Wisely however, he casts one of his biggest names – Matthew McConaughey – in the role of Mickey Pearson, an American schooled and now living and running his lucrative marijuana empire in the UK; Brad Pitt may have been able to pull off the ‘pikey’ accent – to great effect – in Snatch, but with that distinctive Texan drawl, casting McConaughey as anything but an American could have derailed the film before it had even started.

Employing his usual nonlinear narrative, The Gentlemen takes a good twenty minutes to get its feet under the table, pour a cup of tea and weave its story, but once it gets going it offers up a good range of interesting characters and a plotline that sees a profitable Pearson crave retirement, but only if the price is right and only if he leaves with his gangsta reputation intact.

Cue sub-plots that involve everything from bribery to blackmail to personal bodyguards packing machine guns, and of course a questionable Irishman with a penchant for using farm animals to get what he wants (fans of the science fiction television series Black Mirror might spot the similarities) and wearing plaid shell suits; Colin Farrell seeming so naturally made for the role that you do have to wonder if he just wandered onto the set and started playing himself.

While the cast includes such actors as Henry Golding as Dry Eye, Jeremy Strong as the conniving Matthew Berger, desperate to get his hands on Pearson’s empire no matter what it takes, and the fantastic Michelle Dockery as the completely unflappable Rosalind Pearson, wife and Queen of the aforementioned Mickey, it is none other than Hugh Grant that is the keystone.

A journalist of questionable integrity Fletcher (Grant) has been squirreling away information like nuts for winter in the hopes of blackmailing Pearson and retiring to some tropical island for the rest of his miserable days.
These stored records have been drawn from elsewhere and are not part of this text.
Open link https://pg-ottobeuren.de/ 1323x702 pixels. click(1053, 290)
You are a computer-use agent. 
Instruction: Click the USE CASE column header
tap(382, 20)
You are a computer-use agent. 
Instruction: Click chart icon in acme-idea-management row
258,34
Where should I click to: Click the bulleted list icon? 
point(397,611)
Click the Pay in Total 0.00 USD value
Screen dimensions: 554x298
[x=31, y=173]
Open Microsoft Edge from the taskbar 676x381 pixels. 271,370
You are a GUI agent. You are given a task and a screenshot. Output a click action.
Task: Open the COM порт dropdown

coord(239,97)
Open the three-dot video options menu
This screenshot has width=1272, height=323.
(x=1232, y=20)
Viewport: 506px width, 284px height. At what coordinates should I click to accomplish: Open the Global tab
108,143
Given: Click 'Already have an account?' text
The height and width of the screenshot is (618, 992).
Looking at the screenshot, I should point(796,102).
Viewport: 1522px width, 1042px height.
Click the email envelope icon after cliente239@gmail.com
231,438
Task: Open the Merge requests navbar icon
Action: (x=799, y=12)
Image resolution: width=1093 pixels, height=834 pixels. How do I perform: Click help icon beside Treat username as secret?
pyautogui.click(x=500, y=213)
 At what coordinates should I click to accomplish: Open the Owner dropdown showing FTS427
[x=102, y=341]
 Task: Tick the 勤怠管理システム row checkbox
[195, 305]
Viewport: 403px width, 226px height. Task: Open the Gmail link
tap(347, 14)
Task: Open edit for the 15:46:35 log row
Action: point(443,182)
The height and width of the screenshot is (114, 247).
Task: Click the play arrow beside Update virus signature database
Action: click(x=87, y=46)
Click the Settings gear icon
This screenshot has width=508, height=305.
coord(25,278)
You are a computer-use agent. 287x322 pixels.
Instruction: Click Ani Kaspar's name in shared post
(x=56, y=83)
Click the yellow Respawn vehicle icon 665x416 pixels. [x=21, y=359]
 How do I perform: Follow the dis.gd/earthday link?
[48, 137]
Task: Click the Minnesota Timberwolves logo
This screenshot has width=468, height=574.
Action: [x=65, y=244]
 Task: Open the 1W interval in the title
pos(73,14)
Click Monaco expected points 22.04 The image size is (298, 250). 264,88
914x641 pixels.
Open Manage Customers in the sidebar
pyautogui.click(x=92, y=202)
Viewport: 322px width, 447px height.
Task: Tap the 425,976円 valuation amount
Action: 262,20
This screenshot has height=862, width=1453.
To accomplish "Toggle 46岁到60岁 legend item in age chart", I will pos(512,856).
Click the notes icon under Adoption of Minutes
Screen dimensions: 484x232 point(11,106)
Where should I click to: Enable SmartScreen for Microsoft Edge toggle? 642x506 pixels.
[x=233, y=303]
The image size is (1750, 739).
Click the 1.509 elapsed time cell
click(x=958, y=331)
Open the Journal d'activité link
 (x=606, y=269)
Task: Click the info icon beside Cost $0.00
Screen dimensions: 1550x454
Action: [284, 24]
Not stupid enough to approach Pearson directly, he instead shows up on the doorstep of Raymond (Charlie Hunnam), Pearson’s personal shadow, who while despite being always impeccably dressed is not at all averse to using force in the form of a bullet to the back of the head if so required.

Despite the overall impressive casting, it is Hunnam and Grant that really make the film, those used to seeing Grant in his usual sappy roles in numerous rom-coms in for a pleasant surprise as his lecherous persona and humorous story-telling peppered with all the slang fans of Guy Ritchie’s have come to expect, intertwines itself throughout the plot. Balancing it all out, the cool, calm and ever calculating character of Raymond, sees a nice departure for Hunnam from his role as Jax in Sons of Anarchy.

“Despite the overall impressive casting, it is Hunnam and Grant that really make the film”

Needless to say, this is a Guy Ritchie movie, so if seriously high levels of profanities and realistic blood splatters are not your thing, then this may not be the right choice for the weekly date night.
But make no mistake about it, Ritchie is back.